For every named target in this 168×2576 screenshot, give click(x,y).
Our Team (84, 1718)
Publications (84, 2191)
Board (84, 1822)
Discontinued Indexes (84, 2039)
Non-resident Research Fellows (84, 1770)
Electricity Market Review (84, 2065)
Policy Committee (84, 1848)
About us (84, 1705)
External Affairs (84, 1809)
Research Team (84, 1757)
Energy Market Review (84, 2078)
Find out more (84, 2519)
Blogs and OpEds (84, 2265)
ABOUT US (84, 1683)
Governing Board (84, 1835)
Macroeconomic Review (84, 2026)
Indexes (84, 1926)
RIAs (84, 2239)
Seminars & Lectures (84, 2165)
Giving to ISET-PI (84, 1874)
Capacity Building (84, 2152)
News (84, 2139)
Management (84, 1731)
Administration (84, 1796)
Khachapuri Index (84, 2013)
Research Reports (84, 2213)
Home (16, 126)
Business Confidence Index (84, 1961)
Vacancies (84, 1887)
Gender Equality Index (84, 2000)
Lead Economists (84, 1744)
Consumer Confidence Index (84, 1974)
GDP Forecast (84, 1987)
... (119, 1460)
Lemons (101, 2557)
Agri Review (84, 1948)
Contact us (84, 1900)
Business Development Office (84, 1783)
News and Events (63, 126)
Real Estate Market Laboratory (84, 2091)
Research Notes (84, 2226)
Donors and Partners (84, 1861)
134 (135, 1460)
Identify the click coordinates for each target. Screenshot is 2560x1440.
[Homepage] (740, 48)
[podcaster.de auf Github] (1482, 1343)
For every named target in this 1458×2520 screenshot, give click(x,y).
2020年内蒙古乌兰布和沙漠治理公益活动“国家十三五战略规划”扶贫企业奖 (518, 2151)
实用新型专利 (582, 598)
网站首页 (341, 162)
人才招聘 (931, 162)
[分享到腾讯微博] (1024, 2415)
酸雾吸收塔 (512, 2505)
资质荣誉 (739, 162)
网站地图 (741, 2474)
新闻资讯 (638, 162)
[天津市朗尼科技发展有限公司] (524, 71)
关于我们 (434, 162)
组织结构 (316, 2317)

- _Task to complete_: Find where the line with "GDP Forecast (84, 1987)" sits in the material above, then copy exactly from it through the line with "134 (135, 1460)". Add no other line.

- _Answer to this problem_:
GDP Forecast (84, 1987)
... (119, 1460)
Lemons (101, 2557)
Agri Review (84, 1948)
Contact us (84, 1900)
Business Development Office (84, 1783)
News and Events (63, 126)
Real Estate Market Laboratory (84, 2091)
Research Notes (84, 2226)
Donors and Partners (84, 1861)
134 (135, 1460)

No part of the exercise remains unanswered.